PINDROP BLOG

Mirai Botnet Attacks on Liberia Drop Off

The attacks from the Mirai botnet against targets in the country of Liberia that have been ongoing for several days have now stopped, at least for the time being.

For more than a week, attackers have been throwing short, but highly potent DDoS floods of various types against a number of sites in the small country of Liberia. The attacks have had the effect of causing intermittent Internet outages inside the country, which only has one link to the global network. Researchers have been following the attacks for some time, and in recent days the the botnet has been launching repeated large-scale attacks against networks in Liberia.

But since yesterday, the attacks have stopped. The Mirai Attacks tracker, which posts each new DDoS attack on Twitter, shows no attacks from botnet #14, the one that was attacking Liberia, since late Thursday. The drop-off in attacks came soon after researcher Kevin Beaumont published an analysis of the DDoS floods against Liberia.

“The control domain they were using has also been disabled,” Beaumont said.
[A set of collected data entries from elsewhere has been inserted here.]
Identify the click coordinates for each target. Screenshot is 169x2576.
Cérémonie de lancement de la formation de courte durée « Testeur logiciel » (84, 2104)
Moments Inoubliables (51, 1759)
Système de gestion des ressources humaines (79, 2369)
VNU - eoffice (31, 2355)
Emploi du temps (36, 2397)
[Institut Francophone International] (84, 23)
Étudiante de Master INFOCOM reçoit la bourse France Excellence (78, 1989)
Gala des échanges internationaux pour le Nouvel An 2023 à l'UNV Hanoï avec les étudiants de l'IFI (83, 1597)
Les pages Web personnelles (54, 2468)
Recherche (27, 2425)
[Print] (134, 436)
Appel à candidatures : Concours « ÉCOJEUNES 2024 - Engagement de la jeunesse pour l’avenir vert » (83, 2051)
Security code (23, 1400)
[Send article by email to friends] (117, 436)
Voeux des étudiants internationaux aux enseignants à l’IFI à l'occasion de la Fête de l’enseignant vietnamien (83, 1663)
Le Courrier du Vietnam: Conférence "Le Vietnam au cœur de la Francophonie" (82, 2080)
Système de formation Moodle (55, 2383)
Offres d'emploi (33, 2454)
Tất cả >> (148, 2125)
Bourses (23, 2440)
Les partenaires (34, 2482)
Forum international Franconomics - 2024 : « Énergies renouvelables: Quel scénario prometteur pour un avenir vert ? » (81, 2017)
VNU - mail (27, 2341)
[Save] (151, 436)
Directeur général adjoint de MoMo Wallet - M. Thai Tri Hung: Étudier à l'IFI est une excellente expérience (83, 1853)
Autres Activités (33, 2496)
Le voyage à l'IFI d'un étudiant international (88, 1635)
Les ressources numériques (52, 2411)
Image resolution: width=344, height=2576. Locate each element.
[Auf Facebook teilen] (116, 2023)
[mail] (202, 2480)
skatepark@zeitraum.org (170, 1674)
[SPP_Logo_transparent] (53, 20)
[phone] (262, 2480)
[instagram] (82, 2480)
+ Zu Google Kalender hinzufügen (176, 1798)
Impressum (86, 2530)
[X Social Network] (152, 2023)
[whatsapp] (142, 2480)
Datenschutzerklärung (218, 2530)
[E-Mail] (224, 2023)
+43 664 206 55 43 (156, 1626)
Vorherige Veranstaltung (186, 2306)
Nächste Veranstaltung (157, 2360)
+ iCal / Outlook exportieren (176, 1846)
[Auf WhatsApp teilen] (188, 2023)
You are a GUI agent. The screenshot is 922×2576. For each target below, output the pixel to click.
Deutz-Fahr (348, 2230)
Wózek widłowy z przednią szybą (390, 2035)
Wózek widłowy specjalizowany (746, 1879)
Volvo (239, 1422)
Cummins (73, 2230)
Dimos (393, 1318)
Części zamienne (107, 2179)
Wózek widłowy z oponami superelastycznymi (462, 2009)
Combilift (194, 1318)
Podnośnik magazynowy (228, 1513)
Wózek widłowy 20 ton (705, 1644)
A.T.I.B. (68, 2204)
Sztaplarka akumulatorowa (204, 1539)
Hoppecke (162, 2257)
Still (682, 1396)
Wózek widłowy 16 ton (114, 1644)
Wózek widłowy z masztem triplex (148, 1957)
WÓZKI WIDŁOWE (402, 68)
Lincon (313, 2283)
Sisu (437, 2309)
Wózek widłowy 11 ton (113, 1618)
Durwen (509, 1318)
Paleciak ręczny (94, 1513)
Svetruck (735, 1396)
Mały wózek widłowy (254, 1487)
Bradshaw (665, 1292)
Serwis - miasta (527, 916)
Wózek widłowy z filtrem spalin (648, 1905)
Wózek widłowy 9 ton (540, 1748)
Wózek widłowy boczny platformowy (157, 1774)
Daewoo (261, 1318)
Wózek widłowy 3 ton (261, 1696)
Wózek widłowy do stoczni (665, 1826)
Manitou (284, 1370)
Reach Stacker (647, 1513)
Mirai, like most botnets, isn’t just one network of compromised devices. The Mirai source code has been public for more than a month and there are many separate attackers and groups using it to build up their own botnets. Botnet #14 is just one piece of the puzzle, but it’s the largest one. Beaumont said that specific network likely is the same one used to attack DNS provider Dyn two weeks ago, an operation that took a number of high-traffic sites offline for several hours at a time on Oct. 21.

“The capacity makes it one of the biggest DDoS botnets ever seen. Given the volume of traffic, it appears to be the owned by the actor which attacked Dyn,” Beaumont said in his analysis.